Asked if Israel had so far followed the laws of war in its response, U.S. Secretary of State Antony Blinken reiterated on Friday that Israel had the right to defend itself and make sure Iran-backed Hamas was not able to launch attacks again.
“It’s important that operations be conducted in accordance with international law, humanitarian law, the law of war,” he said.
The United Nations humanitarian affairs office said more than 140,000 homes – nearly a third of all homes in Gaza – had been damaged, with nearly 13,000 completely destroyed.
Western leaders have so far mostly offered support to Israel’s campaign against Hamas, although there is mounting unease about the plight of civilians in Gaza.
Many Muslim states, however, have called for an immediate ceasefire, and protests demanding an end to the bombardment were held in cities across the Islamic world on Friday.
In the Israeli-occupied West Bank, where violence has escalated since Israel began bombarding Gaza, Israeli troops shot dead a Palestinian teenager during clashes near the city of Jericho.

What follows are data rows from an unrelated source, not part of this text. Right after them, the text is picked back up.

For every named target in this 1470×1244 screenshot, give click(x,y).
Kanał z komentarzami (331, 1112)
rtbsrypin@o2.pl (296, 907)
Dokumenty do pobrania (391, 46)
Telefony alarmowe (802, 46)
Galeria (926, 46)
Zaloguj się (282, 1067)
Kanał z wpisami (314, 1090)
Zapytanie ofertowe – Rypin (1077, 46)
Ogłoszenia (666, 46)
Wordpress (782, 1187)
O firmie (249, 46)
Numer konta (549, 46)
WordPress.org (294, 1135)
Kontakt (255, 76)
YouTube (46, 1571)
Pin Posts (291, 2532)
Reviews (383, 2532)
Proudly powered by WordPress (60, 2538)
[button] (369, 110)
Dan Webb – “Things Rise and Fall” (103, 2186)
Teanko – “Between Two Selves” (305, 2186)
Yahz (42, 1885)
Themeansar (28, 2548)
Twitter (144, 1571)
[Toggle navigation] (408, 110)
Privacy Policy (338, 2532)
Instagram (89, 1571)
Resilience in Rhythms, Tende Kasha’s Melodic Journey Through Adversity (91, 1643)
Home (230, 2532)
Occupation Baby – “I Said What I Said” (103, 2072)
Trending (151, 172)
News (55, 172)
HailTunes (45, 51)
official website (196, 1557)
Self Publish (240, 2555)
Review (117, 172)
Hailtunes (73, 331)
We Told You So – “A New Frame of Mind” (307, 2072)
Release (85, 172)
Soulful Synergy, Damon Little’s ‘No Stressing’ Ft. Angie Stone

Since the Israel-Hamas war erupted, the borderlands between south Lebanon and northern Israel have also seen constant but so far limited clashes between the Israeli military and fighters from the Lebanese Shi’ite Islamist group Hezbollah.
The Israeli military said on Saturday a soldier had been killed by a missile attack on the Lebanese border, in a statement that did not elaborate on the exact time or location.